We are trying to reduce the number of applications we receive, and the accompanying amount of wasted time and effort. We hope that being clearer about what we turn down will help.
We appreciate the huge amount of work that goes into making a funding application. Please check your answers to these questions before investing time in applying:
We strongly advise you read about what we fund and what we don't fund. Please don’t try to fit a square peg into a round hole - if your work genuinely doesn't fit with our priorities then your efforts may be better focused on applying to other funders.
With limited funds it is very difficult for us to prioritise between the many excellent, but similar, organisations that apply to us, this is no reflection on the quality or importance of this work. Successful projects will be a strong match to one of our aims and are likely to produce learning which can be shared with/have implications for the wider sector.
Examples of what we don’t fund includes workshop delivery, advice centres, volunteer development, ESOL provision, standard work to improve employability skills, refuges, hostels, night shelters and standard services for homeless people, sports associations, playgroups, play schemes, out of school clubs, supplementary schools, playgroups, youth clubs and general capacity building/ professional development.
With limited funds, we need to make the most effective use of our money. We have to make judgements about the relative impact of each grant we make, based on the depth of the effect on individuals or organisations, and the breadth of its wider impact on the issue or geographic area. We don’t fund one-off events, or short-term programmes. We do not fund academic research unless the plans and partnerships are in place to deliver a practical impact as a result of its findings.
We only fund work that is designed to have wider benefits – beyond the direct participants and the life of a project. We try to fund work which tackles root cases: which uncovers a need or prevents it from happening in future. Or work which sets out to change future thinking and practice more widely – from art forms, to public opinion, to government policy. For example, individual case work might make a real difference to young refugees, but unless it also sets out to have a lasting and wider influence beyond those young refugees, we won’t fund it.
We need to see that organisations are best placed to provide the work they do. Evidence of past impact, and how you’ve learned from it, helps us to make this judgement. If your organisation is new, we need to see that your plans are based on sound evidence or learning from elsewhere.
Your application will need to be specific about the proposed work, the beneficiaries, the organisation’s track record and partnerships to reach our second stage. Please ensure you have read through what we fund, our application guidance and FAQs before deciding whether to apply.
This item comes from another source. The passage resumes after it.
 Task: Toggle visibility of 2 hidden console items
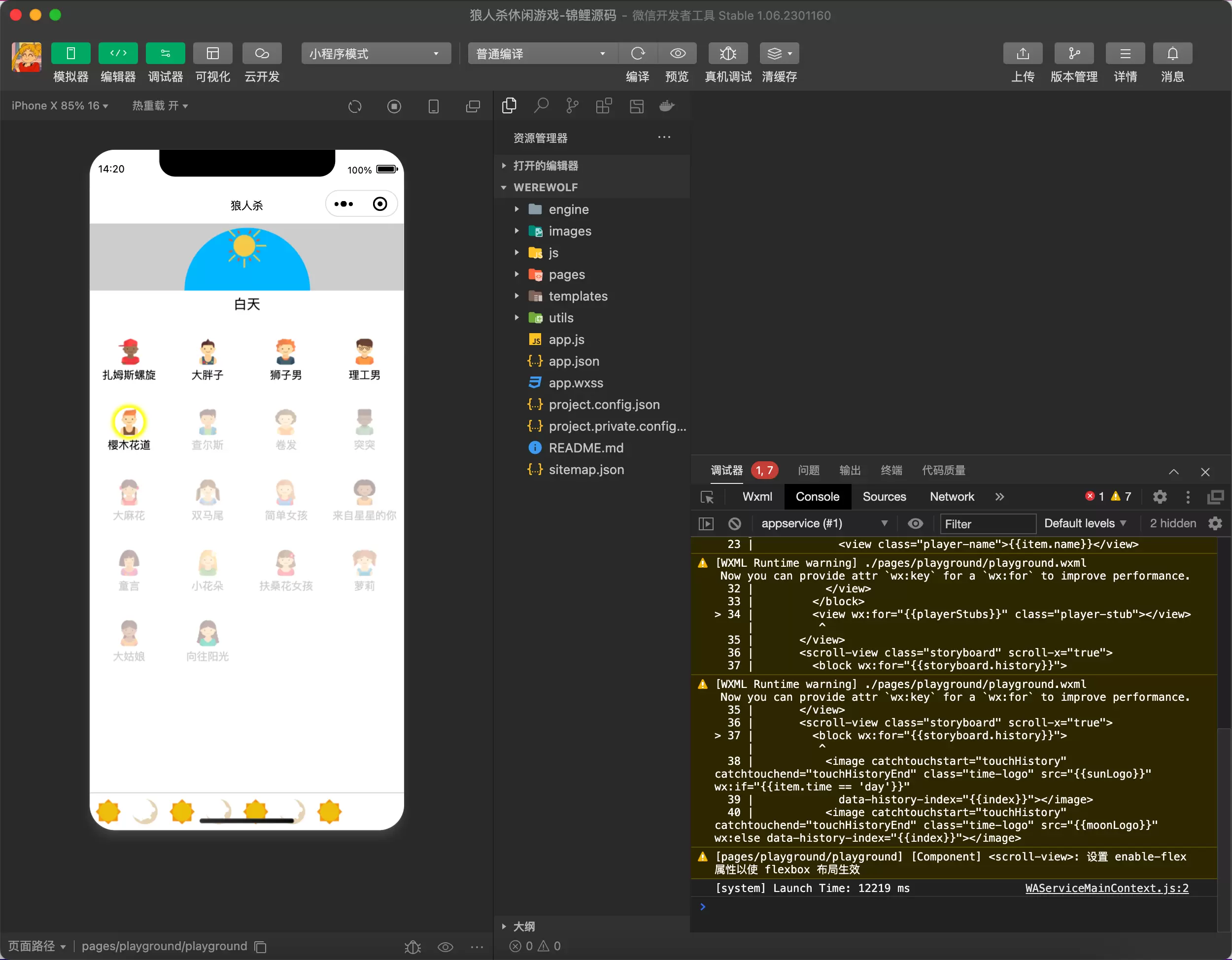1171,523
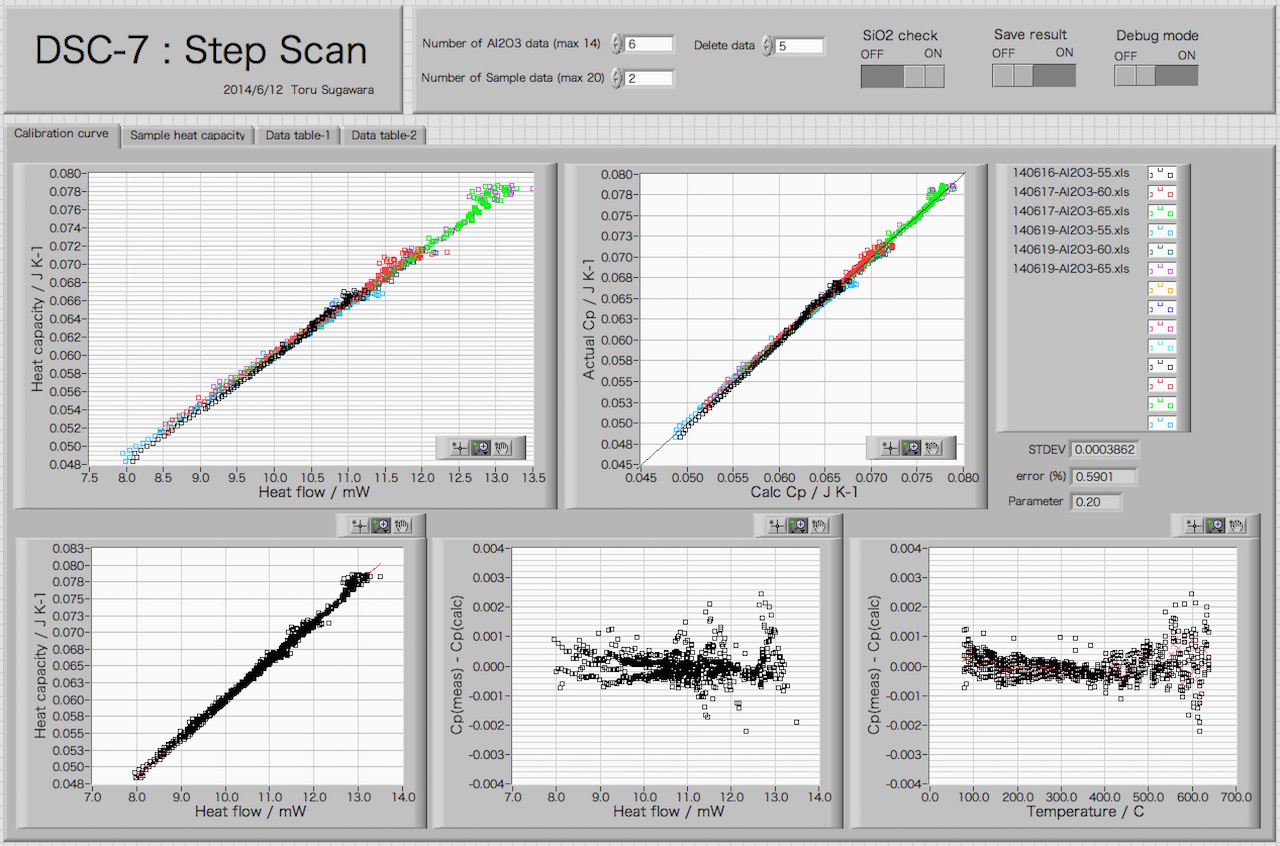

We need to see that organisations are best placed to provide the work they do. If your organisation is new, we need to see evidence that you have the right people, partnerships and processes in place.
We try and give priority to work in parts of the UK with limited access to resource and opportunities. These areas might be experiencing geographic isolation, high levels of deprivation, social and/or economic disadvantage.
We make small grants (£60,000 or less) for one-off projects, or for testing out new ideas and collaborations. We do not support general running costs at this scale.
Unfortunately we receive many more applications than we can fund, meaning we have to make difficult decisions. If your work fits our broad funding priorities, based on the information in the application, our assessment may find the likely impact of the work is not as high as that of competing applications made to the Foundation.